> _Quoted passage_
+++
Dot Product

A vector has magnitude (how long it is) and direction:

vector magnitude and direction

Here are two vectors:

vectors

They can be multiplied using the "Dot Product" (also see Cross Product).

Calculating

The Dot Product is written using a central dot:

a · b
This means the Dot Product of a and b

We can calculate the Dot Product of two vectors this way:

a · b = |a| × |b| × cos(θ)

dot product magnitudes and angle

Where:
|a| is the magnitude (length) of vector a
|b| is the magnitude (length) of vector b
θ is the angle between a and b

So we multiply the length of a times the length of b, then multiply by the cosine of the angle between a and b

OR we can calculate it this way:

a · b = a_x × b_x + a_y × b_y

dot product components

So we multiply the x's, multiply the y's, then add.

Both methods work!

And the result is a number (called a "scalar" to show it is not a vector).

Example: Calculate the dot product of vectors a and b:

dot product example

a · b = |a| × |b| × cos(θ)

a · b = 10 × 13 × cos(59.5°)

a · b = 10 × 13 × 0.5075...

a · b = 65.98... = 66 (rounded)
+++
[Rows of pointing data]
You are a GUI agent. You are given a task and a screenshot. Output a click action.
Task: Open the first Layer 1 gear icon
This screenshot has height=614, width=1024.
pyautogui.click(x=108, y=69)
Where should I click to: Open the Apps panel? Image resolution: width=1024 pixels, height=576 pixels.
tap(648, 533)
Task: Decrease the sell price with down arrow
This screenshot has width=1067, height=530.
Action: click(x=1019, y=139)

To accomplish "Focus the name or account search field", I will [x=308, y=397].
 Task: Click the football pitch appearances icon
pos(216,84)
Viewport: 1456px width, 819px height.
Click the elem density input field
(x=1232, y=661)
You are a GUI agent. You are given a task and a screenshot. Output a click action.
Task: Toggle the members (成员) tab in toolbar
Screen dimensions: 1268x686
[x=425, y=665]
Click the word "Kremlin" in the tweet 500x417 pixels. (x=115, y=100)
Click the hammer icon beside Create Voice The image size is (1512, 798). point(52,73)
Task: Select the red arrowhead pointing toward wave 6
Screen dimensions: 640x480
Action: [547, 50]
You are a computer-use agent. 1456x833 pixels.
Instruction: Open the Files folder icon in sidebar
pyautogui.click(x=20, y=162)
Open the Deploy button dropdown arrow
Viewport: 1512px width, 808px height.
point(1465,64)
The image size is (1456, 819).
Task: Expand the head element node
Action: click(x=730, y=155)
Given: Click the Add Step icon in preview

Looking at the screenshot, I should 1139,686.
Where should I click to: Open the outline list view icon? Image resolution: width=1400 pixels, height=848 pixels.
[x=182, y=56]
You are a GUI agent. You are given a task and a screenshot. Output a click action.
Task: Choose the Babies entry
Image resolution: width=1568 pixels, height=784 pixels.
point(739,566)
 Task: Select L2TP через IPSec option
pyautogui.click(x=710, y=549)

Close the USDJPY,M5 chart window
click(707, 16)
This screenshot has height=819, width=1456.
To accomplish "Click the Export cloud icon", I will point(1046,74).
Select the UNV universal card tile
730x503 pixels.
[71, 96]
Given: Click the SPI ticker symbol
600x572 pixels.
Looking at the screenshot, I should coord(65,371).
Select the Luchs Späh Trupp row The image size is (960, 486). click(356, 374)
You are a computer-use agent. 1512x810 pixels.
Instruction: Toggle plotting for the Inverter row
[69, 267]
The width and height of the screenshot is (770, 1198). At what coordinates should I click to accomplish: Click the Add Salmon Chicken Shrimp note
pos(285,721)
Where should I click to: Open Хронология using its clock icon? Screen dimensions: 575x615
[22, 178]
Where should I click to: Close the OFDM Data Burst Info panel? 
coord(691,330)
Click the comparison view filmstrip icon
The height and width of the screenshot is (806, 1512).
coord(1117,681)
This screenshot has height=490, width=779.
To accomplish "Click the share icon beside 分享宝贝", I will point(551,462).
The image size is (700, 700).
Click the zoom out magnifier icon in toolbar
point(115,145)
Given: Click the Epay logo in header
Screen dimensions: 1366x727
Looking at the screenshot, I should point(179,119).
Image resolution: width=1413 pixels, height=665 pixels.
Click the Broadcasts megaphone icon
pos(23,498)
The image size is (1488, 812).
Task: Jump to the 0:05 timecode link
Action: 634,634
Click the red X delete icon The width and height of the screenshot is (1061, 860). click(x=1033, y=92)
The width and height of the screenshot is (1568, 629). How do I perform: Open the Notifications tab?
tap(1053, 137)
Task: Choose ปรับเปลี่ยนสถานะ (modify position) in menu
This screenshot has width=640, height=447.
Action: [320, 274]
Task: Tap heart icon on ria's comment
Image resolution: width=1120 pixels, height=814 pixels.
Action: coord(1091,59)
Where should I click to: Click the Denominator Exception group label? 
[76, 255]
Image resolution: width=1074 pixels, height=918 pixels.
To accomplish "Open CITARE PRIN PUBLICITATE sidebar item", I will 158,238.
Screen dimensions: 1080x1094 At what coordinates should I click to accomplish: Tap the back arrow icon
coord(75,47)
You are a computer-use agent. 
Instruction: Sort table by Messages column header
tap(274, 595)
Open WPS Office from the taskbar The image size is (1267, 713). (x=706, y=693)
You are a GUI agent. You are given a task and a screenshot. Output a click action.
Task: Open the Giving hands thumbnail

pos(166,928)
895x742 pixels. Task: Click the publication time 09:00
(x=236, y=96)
+++
> _What you need to do_
1/ Set down, word for word, the passage of the dot product text from "So we multiply the length" down to "y's, then add.".
2/ Take the dot product text further, continuing from where it stops.

> _The replies_
1/
So we multiply the length of a times the length of b, then multiply by the cosine of the angle between a and b

OR we can calculate it this way:

a · b = a_x × b_x + a_y × b_y

dot product components

So we multiply the x's, multiply the y's, then add.

2/
OR we can calculate it this way:

a · b = a_x × b_x + a_y × b_y

a · b = -6 × 5 + 8 × 12

a · b = -30 + 96

a · b = 66

Both methods came up with the same result (after rounding)

Also note that we used minus 6 for a_x (it is heading in the negative x-direction)

Note: you can use the Vector Calculator to help you.

Why cos(θ) ?

OK, to multiply two vectors it makes sense to multiply their lengths together but only when they point in the same direction.

So we make one "point in the same direction" as the other by multiplying by cos(θ):

We take the component of a
that lies alongside b

Like shining a light to see
where the shadow lies

THEN we multiply !

It works exactly the same if we "projected" b alongside a then multiplied.

Because it doesn't matter which order we do the multiplication:

|a| × |b| × cos(θ) = |a| × cos(θ) × |b|

In effect, the dot product multiplies the aligned lengths.

Remembering Cos

To remember to multiply by cos(θ) think "dot cos".

Right Angles

When two vectors are at right angles to each other the dot product is zero.

Example: calculate the dot product for:

dot product right angle

a · b = |a| × |b| × cos(θ)

a · b = |a| × |b| × cos(90°)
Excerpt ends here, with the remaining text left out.